L'APIE en 2011
L’Agence du patrimoine immatériel de l’État publie son rapport d’activité 2011. Née il y a cinq ans, l’APIE poursuit avec détermination dans la voie originale ouverte par le rapport sur l’économie de l’immatériel cosigné par Maurice Levy et Jean-Pierre Jouyet en 2006. Ce dernier en signe du reste la préface, rappelant cette filiation.
Forte de son expertise dans des domaines peu investis par le secteur public, notamment en matière de propriété intellectuelle et de marketing, réunissant fréquemment les acteurs publics pour partager leurs bonnes pratiques, l’APIE a su développer des approches nouvelles et élaborer des outils adaptés à l’environnement public. Elle a gagné la confiance d’un nombre croissant d’acteurs, au sein des ministères qui sont sa première cible, mais aussi dans les établissements publics, universités, hôpitaux, collectivités territoriales.
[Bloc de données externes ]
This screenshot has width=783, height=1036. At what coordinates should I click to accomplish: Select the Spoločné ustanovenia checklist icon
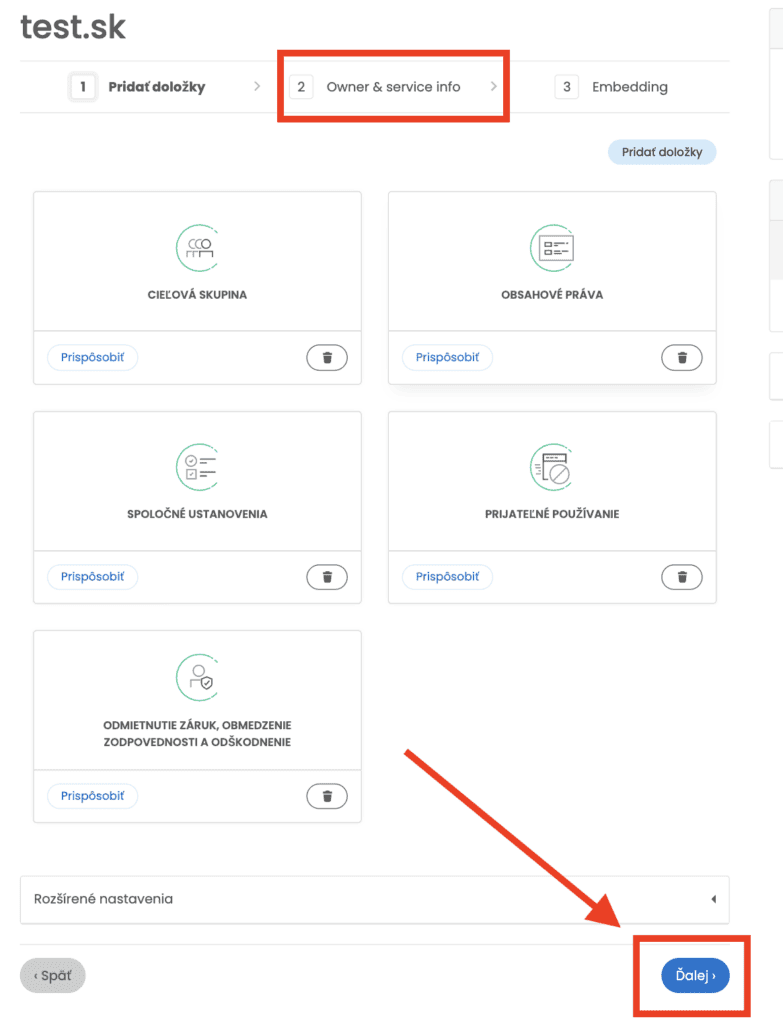pyautogui.click(x=197, y=465)
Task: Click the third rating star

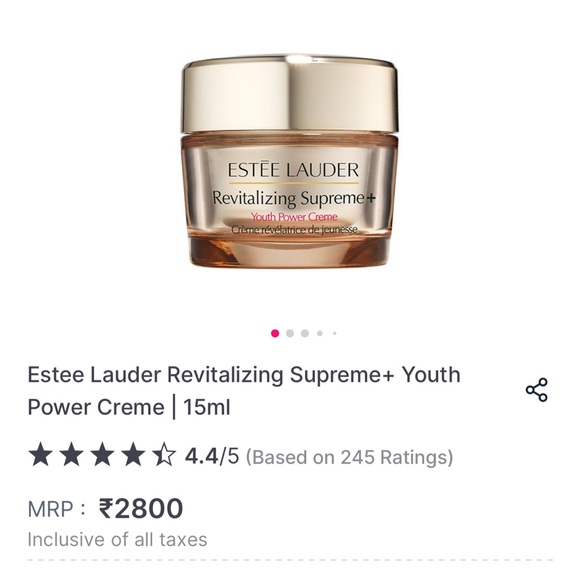Action: click(x=102, y=456)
La prise de conscience par les acteurs publics des enjeux d’une bonne gestion des actifs immatériels se diffuse très largement. La valorisation et la protection des marques publiques progressent spectaculairement avec un doublement des saisines par rapport à 2010. La valorisation des savoir faire, la création de cadres de référence juridiques ou tarifaires suscitent aussi un vif intérêt, tandis que la démarche d’ouverture des espaces publics, notamment pour des tournages de films, s’amplifie et se consolide.
Enfin, l’APIE se lance dans des projets particulièrement innovants, contribuant à la modernisation et à la performance de la gestion publique, en créant des tableaux de bord pour la gestion des actifs immatériels, un baromètre des marques publiques, une gestion mutualisée des marques de l’État...
Le prisme du patrimoine immatériel reconstruit la gestion publique sur des bases nouvelles, en phase avec une administration soucieuse de qualité de service aux usagers, ouverte à l’économie numérique, expérimentant des modalités, sans précédent en France ou dans le monde, pour appréhender et gérer les actifs essentiels et abstraits qui résident d’abord dans le formidable gisement d’intelligence, de savoirs et de savoir-faire accumulés par les collaborateurs du service public.